DATA SUPPLIED =>
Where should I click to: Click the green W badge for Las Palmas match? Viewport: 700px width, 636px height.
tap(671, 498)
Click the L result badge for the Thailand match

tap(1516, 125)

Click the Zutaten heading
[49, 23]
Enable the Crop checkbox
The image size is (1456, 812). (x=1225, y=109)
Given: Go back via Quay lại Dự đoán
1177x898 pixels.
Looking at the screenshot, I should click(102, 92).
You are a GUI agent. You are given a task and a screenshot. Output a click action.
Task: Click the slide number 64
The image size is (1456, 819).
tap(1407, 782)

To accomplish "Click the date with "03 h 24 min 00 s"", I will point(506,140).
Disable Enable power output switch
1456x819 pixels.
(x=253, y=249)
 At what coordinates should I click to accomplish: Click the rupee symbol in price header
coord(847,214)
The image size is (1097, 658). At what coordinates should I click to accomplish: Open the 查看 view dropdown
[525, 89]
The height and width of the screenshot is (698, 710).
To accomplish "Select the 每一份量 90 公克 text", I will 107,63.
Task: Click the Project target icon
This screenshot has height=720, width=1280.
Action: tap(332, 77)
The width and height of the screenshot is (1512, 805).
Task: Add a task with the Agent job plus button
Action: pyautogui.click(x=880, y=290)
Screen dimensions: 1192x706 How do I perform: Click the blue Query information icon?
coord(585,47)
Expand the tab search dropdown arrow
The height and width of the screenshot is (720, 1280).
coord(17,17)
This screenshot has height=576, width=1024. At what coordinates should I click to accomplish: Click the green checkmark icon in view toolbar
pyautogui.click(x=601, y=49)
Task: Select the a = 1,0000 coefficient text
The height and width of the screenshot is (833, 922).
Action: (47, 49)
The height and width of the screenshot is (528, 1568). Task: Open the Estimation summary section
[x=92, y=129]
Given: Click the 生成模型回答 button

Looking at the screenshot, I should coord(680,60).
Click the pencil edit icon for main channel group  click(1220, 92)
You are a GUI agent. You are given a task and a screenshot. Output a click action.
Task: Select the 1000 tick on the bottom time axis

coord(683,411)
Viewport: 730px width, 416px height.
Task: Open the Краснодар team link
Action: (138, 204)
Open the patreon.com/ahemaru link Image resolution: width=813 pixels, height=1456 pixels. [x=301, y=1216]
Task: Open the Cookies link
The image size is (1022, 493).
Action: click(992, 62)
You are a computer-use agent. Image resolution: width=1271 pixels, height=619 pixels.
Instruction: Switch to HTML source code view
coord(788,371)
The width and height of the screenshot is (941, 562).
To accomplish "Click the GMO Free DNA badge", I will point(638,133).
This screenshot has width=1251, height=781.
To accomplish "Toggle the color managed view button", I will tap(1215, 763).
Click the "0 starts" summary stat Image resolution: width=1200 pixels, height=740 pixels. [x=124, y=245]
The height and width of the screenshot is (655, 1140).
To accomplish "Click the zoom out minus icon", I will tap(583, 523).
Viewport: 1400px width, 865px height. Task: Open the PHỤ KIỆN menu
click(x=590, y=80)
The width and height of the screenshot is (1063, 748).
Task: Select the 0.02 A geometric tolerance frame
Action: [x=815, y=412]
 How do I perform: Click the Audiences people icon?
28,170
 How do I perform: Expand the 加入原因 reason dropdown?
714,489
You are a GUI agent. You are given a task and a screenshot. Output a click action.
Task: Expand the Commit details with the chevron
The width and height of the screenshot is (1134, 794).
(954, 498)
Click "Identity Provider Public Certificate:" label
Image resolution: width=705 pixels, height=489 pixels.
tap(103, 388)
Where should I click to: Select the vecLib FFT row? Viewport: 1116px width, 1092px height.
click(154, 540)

WHAT THIS TASK INVOLVES =>
Search the entries for the word "text" and report how many lines contain it, as a bare number.

FINISHED EXERCISE =>
2